Les initiatives de l’Afrique du Sud auprès de la Cour internationale de justice ont galvanisé d’autres pays, principalement parmi les pays du Sud.
Néanmoins, Netanyahu a continué à creuser, impassible, ou peut-être inconscient du fait que le monde qui l’entoure commence enfin à comprendre réellement la souffrance des Palestiniens à travers les générations. Le dirigeant israélien continue de parler de « migration volontaire », de vouloir gérer Gaza et la Palestine, et de remodeler le Moyen-Orient en fonction de ses propres illusions de grandeur et de pouvoir.
Ces 100 derniers jours de guerre contre les Palestiniens de Gaza nous ont appris que la supériorité de la puissance de feu n’influence plus les résultats lorsqu’une nation prend la décision collective tout à fait légitime de résister à l’oppression et à l’occupation.

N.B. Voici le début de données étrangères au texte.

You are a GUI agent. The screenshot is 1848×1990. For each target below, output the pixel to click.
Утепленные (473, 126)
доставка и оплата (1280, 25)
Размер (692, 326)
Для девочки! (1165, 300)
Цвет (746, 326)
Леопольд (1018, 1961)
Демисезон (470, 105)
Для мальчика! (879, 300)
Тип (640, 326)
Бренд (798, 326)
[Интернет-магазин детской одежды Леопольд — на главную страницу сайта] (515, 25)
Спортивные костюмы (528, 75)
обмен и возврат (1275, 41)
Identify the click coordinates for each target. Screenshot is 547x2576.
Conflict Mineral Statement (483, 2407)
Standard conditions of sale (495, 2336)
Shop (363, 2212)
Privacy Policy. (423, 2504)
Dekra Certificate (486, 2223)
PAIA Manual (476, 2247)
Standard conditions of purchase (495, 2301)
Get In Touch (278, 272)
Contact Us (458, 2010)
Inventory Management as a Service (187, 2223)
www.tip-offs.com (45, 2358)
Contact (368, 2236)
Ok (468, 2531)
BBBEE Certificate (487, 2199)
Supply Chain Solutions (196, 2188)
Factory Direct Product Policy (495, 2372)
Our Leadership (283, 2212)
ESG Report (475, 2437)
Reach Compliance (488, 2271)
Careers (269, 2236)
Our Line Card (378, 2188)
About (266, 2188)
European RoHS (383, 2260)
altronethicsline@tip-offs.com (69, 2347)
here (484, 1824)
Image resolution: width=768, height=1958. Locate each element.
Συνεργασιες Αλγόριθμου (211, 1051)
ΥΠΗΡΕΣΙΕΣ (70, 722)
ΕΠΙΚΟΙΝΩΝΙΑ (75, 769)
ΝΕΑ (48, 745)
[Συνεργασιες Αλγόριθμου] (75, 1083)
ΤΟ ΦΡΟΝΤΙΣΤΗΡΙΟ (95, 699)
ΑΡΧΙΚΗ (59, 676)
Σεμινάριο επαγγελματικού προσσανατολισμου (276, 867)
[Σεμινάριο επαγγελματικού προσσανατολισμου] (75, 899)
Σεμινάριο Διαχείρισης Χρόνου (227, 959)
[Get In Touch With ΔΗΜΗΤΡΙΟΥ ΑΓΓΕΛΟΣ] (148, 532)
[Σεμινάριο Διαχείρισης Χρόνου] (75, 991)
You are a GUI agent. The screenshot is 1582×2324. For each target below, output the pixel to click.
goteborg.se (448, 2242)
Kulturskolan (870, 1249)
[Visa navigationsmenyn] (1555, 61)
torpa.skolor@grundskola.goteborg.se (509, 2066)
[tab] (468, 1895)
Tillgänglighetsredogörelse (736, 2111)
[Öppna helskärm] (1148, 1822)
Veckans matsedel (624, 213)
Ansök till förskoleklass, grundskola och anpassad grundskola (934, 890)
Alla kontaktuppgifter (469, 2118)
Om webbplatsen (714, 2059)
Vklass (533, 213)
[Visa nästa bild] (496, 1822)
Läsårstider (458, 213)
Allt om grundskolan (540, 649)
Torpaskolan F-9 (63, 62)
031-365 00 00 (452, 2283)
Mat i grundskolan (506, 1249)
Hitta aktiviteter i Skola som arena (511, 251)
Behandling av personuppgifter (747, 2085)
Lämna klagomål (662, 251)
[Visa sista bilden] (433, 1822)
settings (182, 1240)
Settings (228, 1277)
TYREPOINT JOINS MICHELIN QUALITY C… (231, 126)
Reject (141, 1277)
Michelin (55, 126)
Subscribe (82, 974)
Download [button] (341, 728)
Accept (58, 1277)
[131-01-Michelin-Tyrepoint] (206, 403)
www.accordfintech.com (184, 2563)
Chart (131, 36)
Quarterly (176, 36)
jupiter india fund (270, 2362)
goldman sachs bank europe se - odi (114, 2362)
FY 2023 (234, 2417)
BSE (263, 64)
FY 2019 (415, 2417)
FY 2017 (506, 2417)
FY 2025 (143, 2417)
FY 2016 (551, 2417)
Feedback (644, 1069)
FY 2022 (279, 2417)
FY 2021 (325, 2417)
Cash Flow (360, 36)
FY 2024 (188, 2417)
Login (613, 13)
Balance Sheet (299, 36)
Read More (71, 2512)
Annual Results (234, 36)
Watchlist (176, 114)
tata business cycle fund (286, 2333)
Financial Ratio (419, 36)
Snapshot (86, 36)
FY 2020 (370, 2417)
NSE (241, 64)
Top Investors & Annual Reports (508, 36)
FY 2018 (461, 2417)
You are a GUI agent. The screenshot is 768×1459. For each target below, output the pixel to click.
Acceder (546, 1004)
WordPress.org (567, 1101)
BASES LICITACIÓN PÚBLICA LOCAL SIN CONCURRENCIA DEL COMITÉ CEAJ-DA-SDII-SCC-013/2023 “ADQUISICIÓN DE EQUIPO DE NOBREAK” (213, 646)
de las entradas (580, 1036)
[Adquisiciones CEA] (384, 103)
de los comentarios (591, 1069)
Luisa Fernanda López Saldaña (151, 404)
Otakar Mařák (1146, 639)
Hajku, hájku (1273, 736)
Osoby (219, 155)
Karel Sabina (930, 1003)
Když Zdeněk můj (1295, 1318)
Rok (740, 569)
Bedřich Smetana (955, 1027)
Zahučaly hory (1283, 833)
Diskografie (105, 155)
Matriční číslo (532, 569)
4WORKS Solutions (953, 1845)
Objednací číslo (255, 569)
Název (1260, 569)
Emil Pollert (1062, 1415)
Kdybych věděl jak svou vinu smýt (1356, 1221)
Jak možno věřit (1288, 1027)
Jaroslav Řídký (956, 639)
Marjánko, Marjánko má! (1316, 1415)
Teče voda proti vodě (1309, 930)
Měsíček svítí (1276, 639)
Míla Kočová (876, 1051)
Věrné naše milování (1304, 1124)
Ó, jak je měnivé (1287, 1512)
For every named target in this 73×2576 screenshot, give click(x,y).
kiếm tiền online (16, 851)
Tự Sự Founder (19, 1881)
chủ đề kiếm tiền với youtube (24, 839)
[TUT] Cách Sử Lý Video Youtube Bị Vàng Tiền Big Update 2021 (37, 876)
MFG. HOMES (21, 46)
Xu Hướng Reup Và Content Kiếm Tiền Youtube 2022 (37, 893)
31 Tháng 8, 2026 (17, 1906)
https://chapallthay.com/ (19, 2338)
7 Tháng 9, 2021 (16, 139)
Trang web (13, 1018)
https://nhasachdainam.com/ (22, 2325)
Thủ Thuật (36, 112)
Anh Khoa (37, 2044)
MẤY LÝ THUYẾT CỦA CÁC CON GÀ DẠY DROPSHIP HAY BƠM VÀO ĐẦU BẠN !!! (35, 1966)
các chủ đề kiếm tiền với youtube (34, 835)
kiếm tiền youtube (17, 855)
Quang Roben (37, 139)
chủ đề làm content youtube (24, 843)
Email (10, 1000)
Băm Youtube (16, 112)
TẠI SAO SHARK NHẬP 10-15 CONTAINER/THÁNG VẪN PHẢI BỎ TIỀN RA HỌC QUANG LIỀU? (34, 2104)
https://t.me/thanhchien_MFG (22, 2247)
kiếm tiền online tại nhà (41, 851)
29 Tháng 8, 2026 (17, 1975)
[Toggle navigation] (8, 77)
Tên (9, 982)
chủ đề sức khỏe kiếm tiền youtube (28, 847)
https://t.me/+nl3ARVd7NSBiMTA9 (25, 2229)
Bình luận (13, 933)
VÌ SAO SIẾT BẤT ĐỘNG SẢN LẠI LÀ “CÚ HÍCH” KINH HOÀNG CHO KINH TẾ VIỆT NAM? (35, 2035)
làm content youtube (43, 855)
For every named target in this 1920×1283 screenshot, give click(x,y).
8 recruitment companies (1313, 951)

Tous ces jours nous ont également appris que les États-Unis ne sont plus en mesure de réorganiser le Moyen-Orient en fonction des priorités israéliennes et que des pays du Sud, bien que individuellement de moindre poids, peuvent modifier le cours de l’histoire lorsqu’ils sont unis.
Netanyahu peut continuer à creuser, mais l’histoire est déjà écrite : l’esprit du peuple palestinien a gagné contre la machine de mort et de destruction d’Israël. La légendaire résistance palestinienne sera sa chute.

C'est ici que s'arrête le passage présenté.